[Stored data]

Start of Block

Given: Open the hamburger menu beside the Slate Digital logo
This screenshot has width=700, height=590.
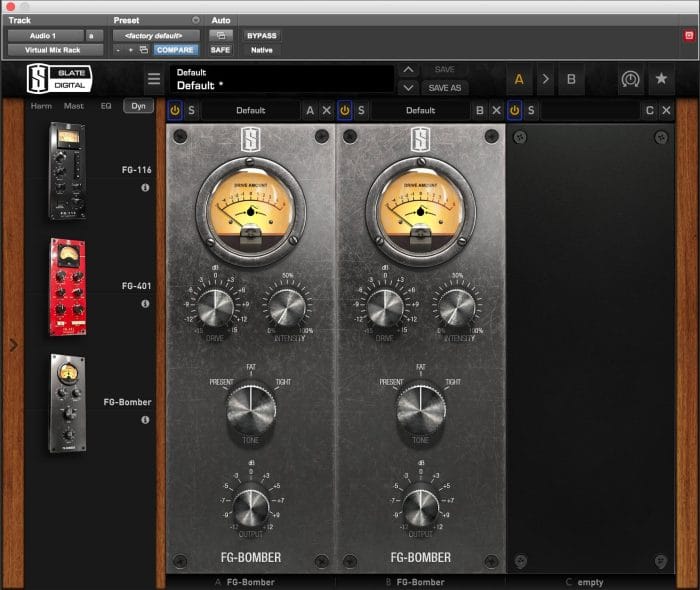Looking at the screenshot, I should click(154, 79).
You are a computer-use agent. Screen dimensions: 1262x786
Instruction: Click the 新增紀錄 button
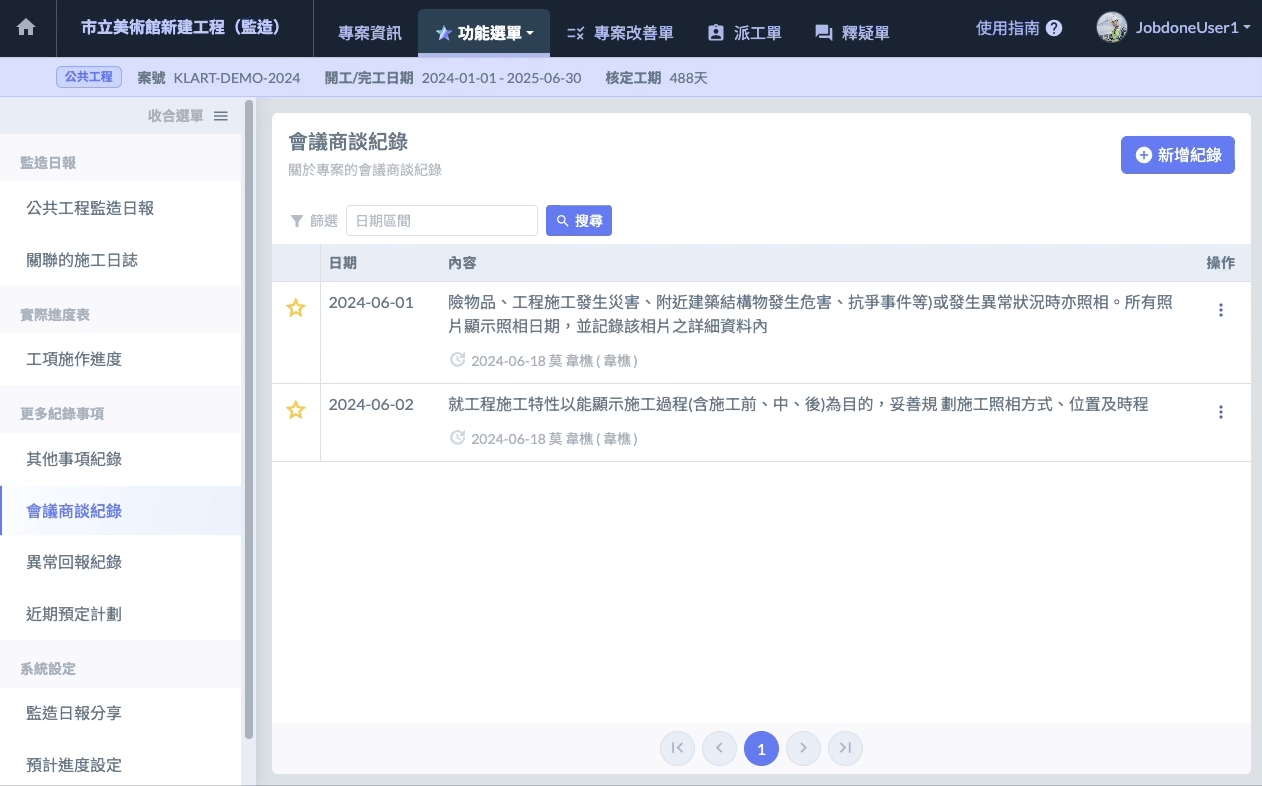[x=1177, y=155]
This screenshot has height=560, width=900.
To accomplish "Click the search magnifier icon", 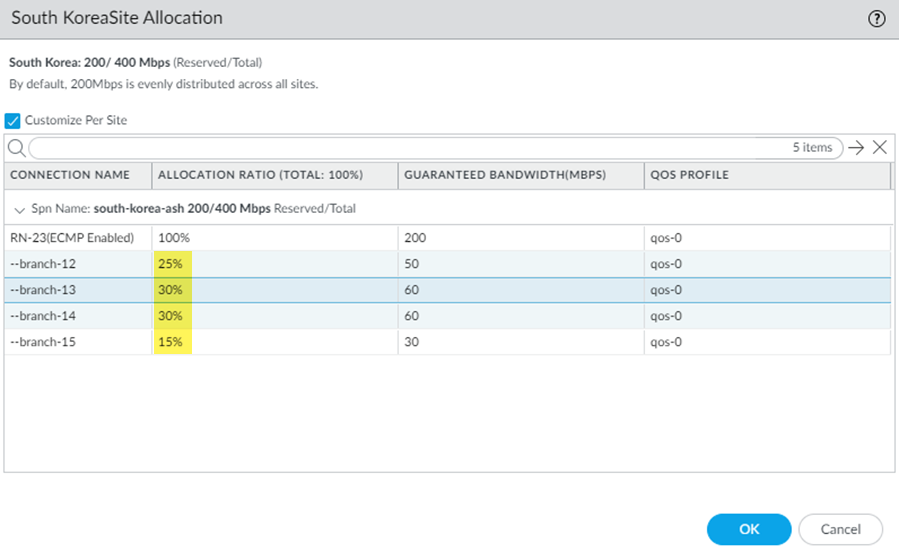I will click(16, 148).
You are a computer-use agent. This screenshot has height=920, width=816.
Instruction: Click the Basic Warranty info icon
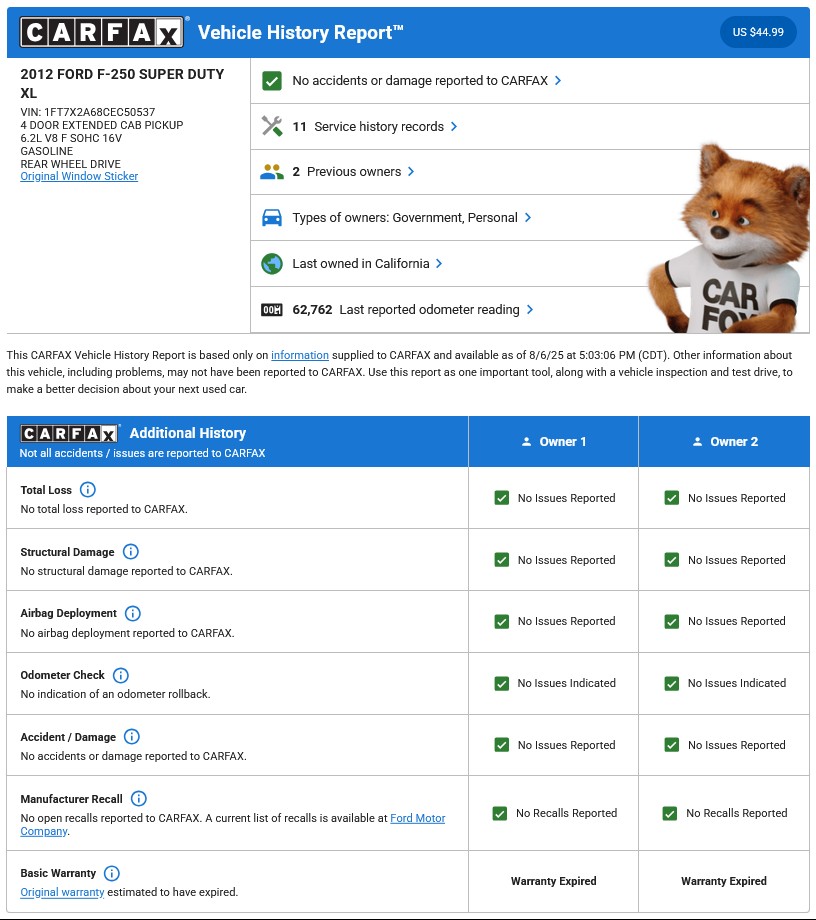(x=112, y=873)
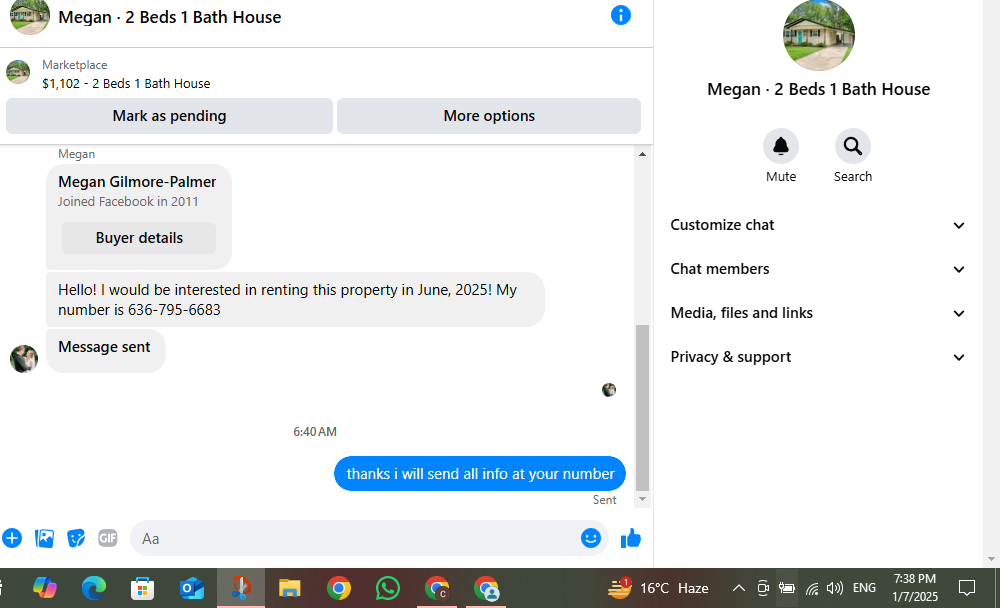The image size is (1000, 608).
Task: Expand Media, files and links section
Action: pos(818,313)
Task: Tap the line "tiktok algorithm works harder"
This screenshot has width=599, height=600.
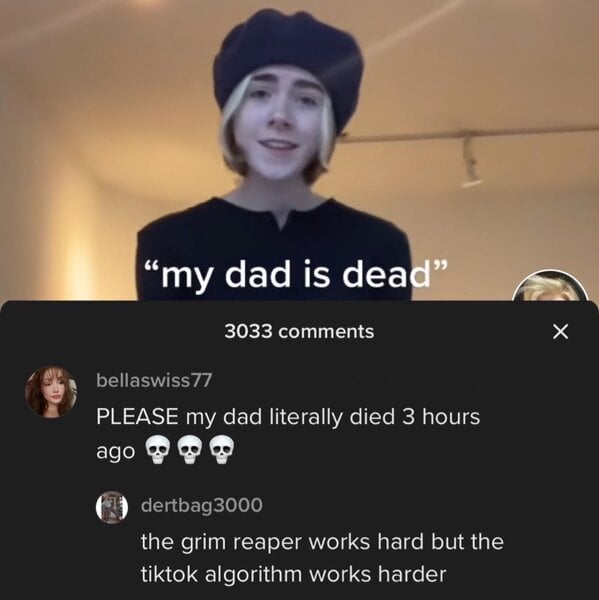Action: coord(293,574)
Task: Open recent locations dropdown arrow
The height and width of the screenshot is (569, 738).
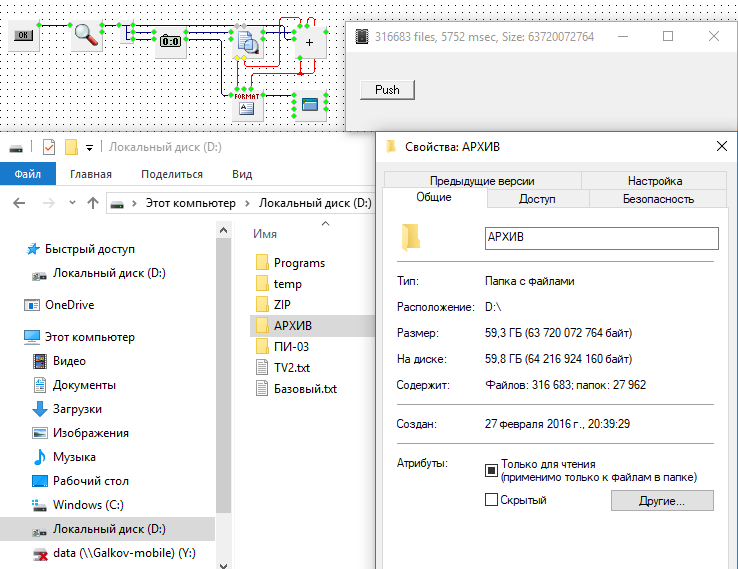Action: [70, 203]

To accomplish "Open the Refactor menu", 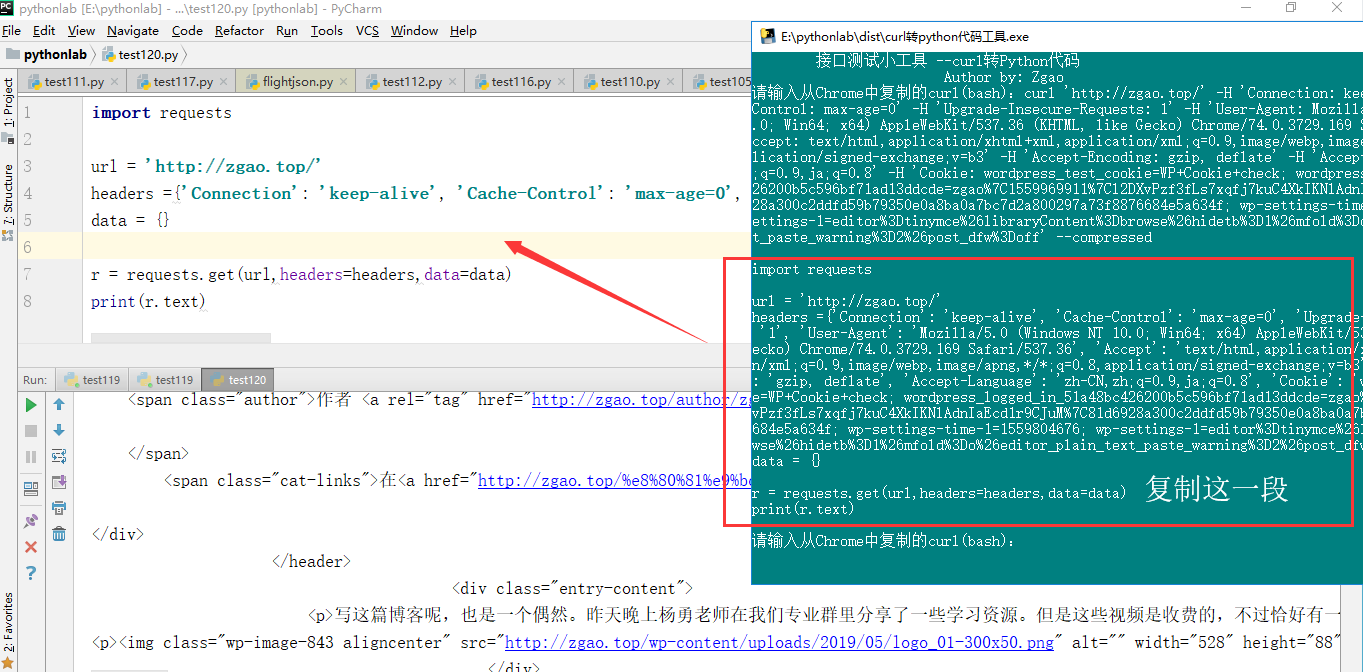I will click(239, 30).
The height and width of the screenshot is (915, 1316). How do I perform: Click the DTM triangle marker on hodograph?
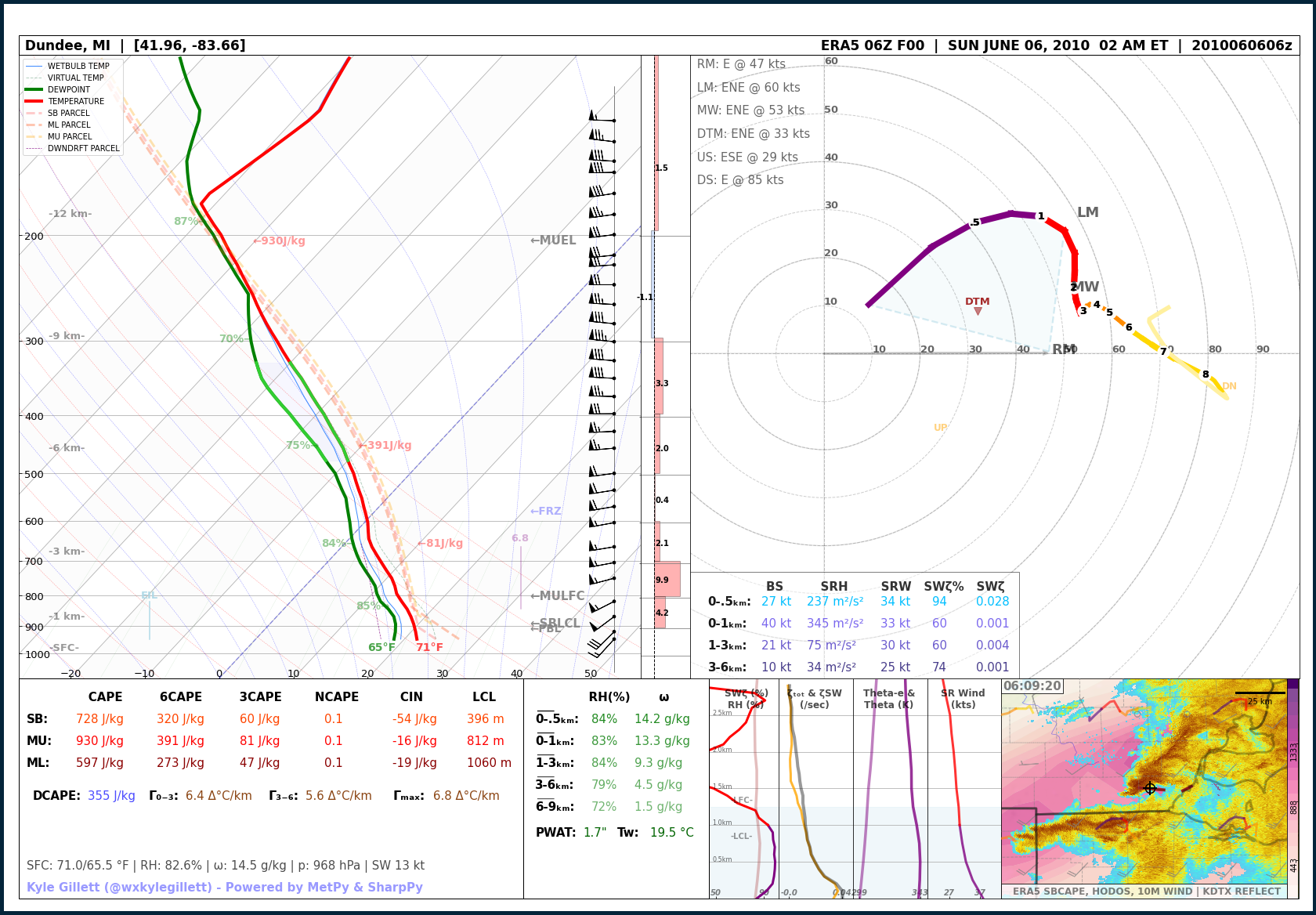pyautogui.click(x=978, y=311)
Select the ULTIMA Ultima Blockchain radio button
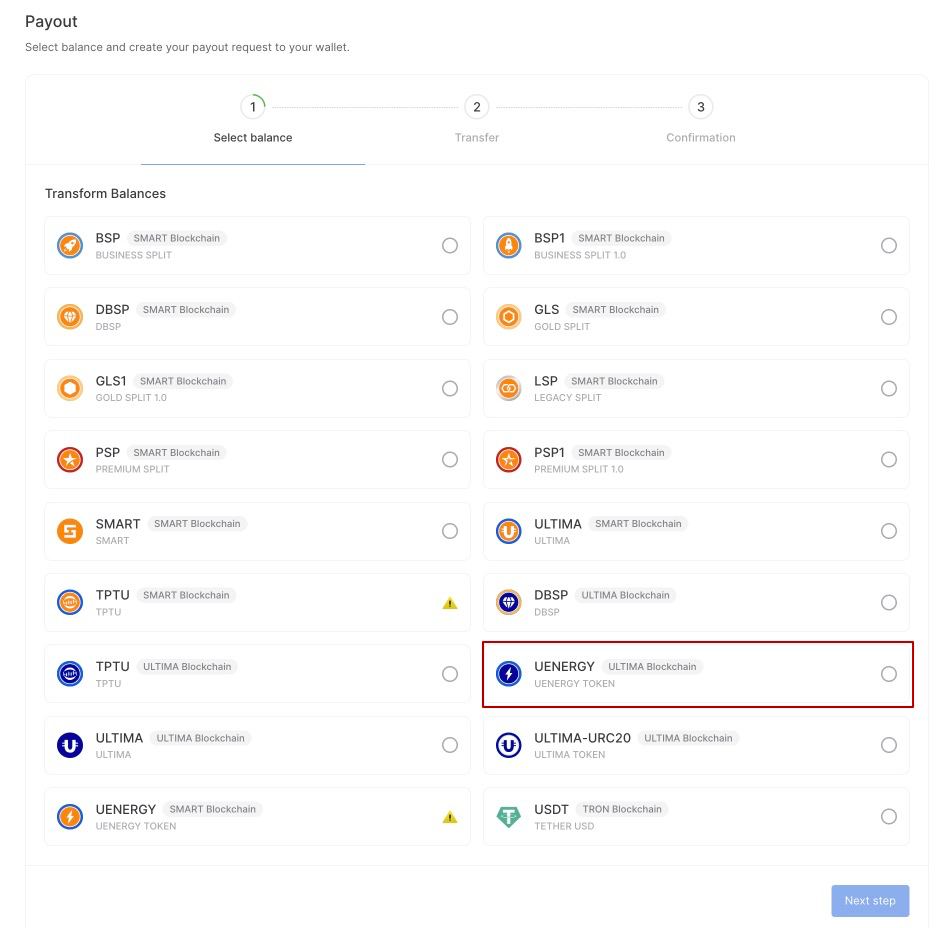Screen dimensions: 947x928 pos(450,745)
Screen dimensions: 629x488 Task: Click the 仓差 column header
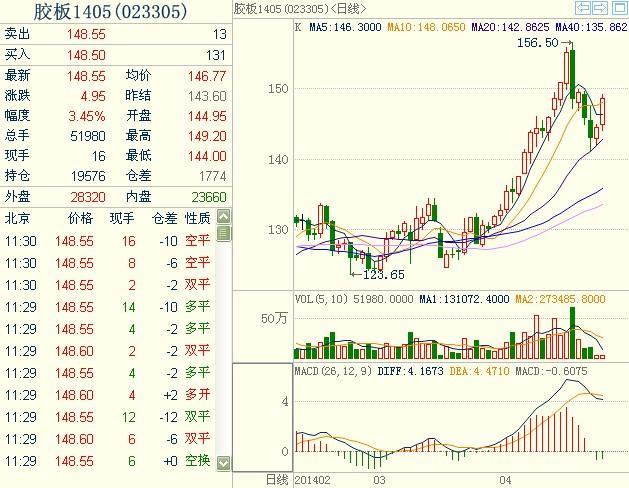[164, 217]
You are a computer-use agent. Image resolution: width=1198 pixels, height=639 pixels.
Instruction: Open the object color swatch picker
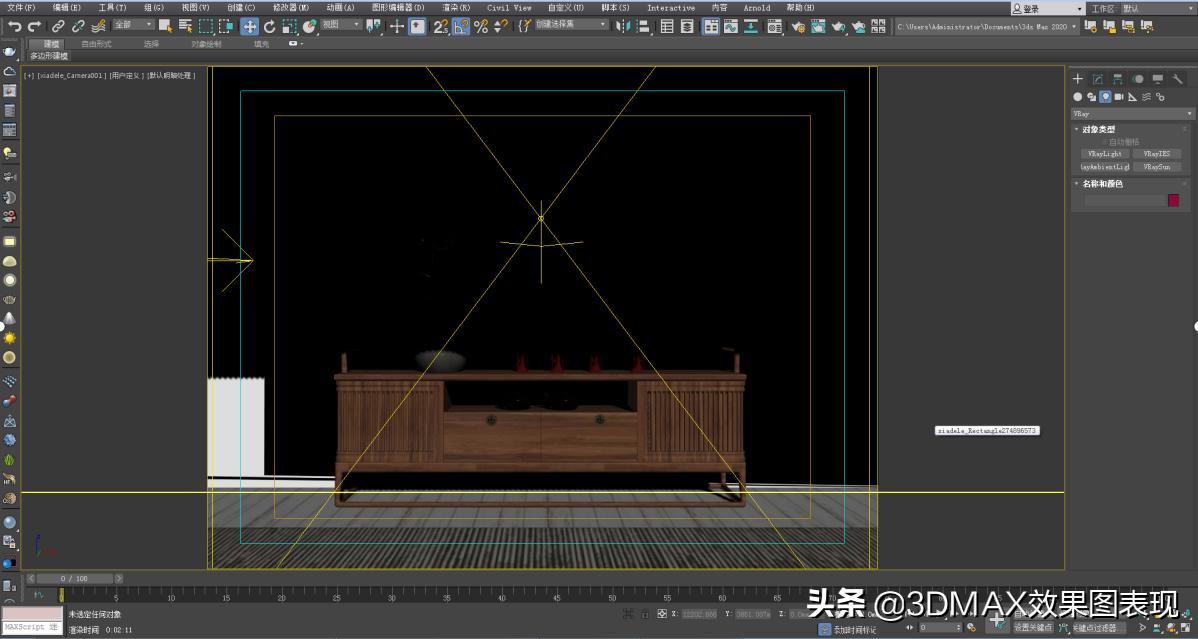tap(1173, 200)
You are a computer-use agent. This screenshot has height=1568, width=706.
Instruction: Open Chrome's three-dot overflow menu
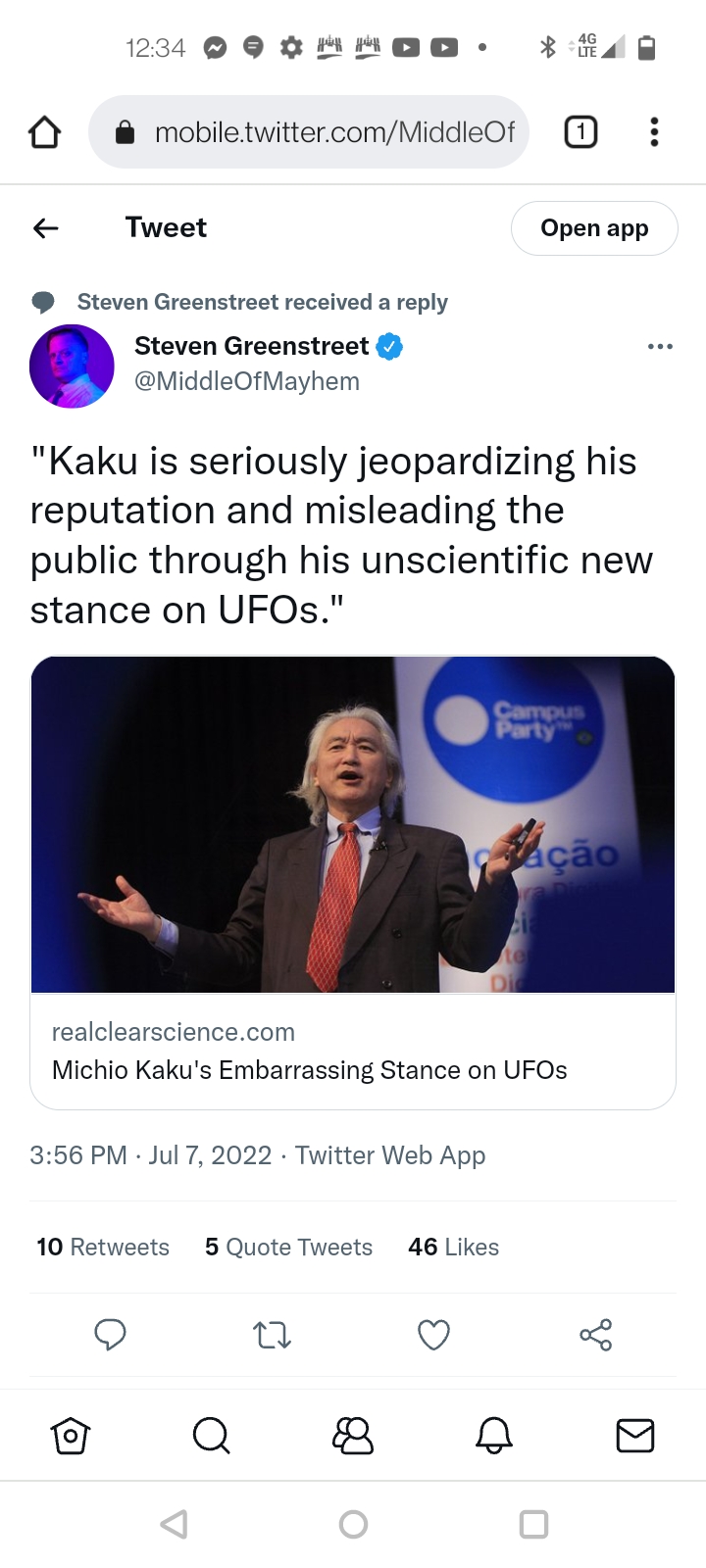click(x=654, y=131)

End of Block

• _EXERCISE_: What lines in the entries above include the string "agent"? Return each one.

• _SOLUTION FOR THIS TASK_:
You are a computer-use agent. Screen dimensions: 1262x786
You are a computer-use agent. This screenshot has height=920, width=816.
You are a computer-use agent. Image resolution: width=1198 pixels, height=639 pixels.
You are a computer-use agent. This screenshot has height=1568, width=706.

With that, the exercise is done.